[Some items]
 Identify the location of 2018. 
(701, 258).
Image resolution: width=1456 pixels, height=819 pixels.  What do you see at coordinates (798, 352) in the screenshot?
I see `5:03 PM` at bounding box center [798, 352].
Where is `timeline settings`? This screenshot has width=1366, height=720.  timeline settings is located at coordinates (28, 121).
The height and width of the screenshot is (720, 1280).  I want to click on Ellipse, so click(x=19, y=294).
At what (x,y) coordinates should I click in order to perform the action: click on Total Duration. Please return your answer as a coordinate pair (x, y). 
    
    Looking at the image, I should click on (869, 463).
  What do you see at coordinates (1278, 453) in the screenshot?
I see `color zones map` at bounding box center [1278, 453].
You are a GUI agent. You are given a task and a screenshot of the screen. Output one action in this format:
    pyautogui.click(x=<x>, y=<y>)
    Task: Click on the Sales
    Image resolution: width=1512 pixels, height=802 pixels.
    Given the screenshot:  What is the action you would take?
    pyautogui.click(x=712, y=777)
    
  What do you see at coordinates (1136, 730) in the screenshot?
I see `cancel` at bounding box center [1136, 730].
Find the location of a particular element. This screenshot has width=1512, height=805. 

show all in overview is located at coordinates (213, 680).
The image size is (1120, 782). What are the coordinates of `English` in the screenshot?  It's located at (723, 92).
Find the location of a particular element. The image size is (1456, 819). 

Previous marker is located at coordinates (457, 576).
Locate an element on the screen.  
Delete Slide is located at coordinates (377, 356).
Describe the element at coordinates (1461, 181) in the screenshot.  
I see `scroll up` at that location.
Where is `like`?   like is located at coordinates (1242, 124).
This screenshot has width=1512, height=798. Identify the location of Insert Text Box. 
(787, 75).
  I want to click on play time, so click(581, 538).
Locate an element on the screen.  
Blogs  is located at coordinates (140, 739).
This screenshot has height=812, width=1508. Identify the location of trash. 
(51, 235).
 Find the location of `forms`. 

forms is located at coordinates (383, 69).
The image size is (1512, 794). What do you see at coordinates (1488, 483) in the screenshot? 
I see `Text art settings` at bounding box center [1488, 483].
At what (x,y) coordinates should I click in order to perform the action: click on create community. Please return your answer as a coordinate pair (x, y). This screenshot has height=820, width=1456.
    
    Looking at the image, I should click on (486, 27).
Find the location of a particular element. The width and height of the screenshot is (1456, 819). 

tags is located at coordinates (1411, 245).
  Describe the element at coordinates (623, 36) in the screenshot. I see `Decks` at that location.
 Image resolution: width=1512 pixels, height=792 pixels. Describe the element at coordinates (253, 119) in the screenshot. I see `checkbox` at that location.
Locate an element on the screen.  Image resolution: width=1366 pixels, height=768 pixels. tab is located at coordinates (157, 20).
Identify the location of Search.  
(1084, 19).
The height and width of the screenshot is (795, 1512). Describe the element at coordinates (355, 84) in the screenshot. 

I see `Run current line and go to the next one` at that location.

> [Task to complete] Could you transcribe every one of the items above word for word, changing nothing?

> [Solution below]
 Identify the location of 2018. 
(701, 258).
Image resolution: width=1456 pixels, height=819 pixels.  What do you see at coordinates (798, 352) in the screenshot?
I see `5:03 PM` at bounding box center [798, 352].
Where is `timeline settings`? This screenshot has width=1366, height=720.  timeline settings is located at coordinates (28, 121).
The height and width of the screenshot is (720, 1280).  I want to click on Ellipse, so click(x=19, y=294).
At what (x,y) coordinates should I click in order to perform the action: click on Total Duration. Please return your answer as a coordinate pair (x, y). 
    
    Looking at the image, I should click on (869, 463).
  What do you see at coordinates (1278, 453) in the screenshot?
I see `color zones map` at bounding box center [1278, 453].
You are a GUI agent. You are given a task and a screenshot of the screen. Output one action in this format:
    pyautogui.click(x=<x>, y=<y>)
    Task: Click on the Sales
    Image resolution: width=1512 pixels, height=802 pixels.
    Given the screenshot:  What is the action you would take?
    pyautogui.click(x=712, y=777)
    
  What do you see at coordinates (1136, 730) in the screenshot?
I see `cancel` at bounding box center [1136, 730].
Find the location of a particular element. This screenshot has width=1512, height=805. 

show all in overview is located at coordinates (213, 680).
The image size is (1120, 782). What are the coordinates of `English` in the screenshot?  It's located at (723, 92).
Find the location of a particular element. The image size is (1456, 819). 

Previous marker is located at coordinates (457, 576).
Locate an element on the screen.  
Delete Slide is located at coordinates (377, 356).
Describe the element at coordinates (1461, 181) in the screenshot.  
I see `scroll up` at that location.
Where is `like`?   like is located at coordinates (1242, 124).
This screenshot has width=1512, height=798. Identify the location of Insert Text Box. 
(787, 75).
  I want to click on play time, so click(581, 538).
Locate an element on the screen.  
Blogs  is located at coordinates (140, 739).
This screenshot has height=812, width=1508. Identify the location of trash. 
(51, 235).
 Find the location of `forms`. 

forms is located at coordinates (383, 69).
The image size is (1512, 794). What do you see at coordinates (1488, 483) in the screenshot? 
I see `Text art settings` at bounding box center [1488, 483].
At what (x,y) coordinates should I click in order to perform the action: click on create community. Please return your answer as a coordinate pair (x, y). This screenshot has height=820, width=1456.
    
    Looking at the image, I should click on (486, 27).
Find the location of a particular element. The width and height of the screenshot is (1456, 819). 

tags is located at coordinates (1411, 245).
  Describe the element at coordinates (623, 36) in the screenshot. I see `Decks` at that location.
 Image resolution: width=1512 pixels, height=792 pixels. Describe the element at coordinates (253, 119) in the screenshot. I see `checkbox` at that location.
Locate an element on the screen.  Image resolution: width=1366 pixels, height=768 pixels. tab is located at coordinates (157, 20).
Identify the location of Search.  
(1084, 19).
The height and width of the screenshot is (795, 1512). Describe the element at coordinates (355, 84) in the screenshot. 

I see `Run current line and go to the next one` at that location.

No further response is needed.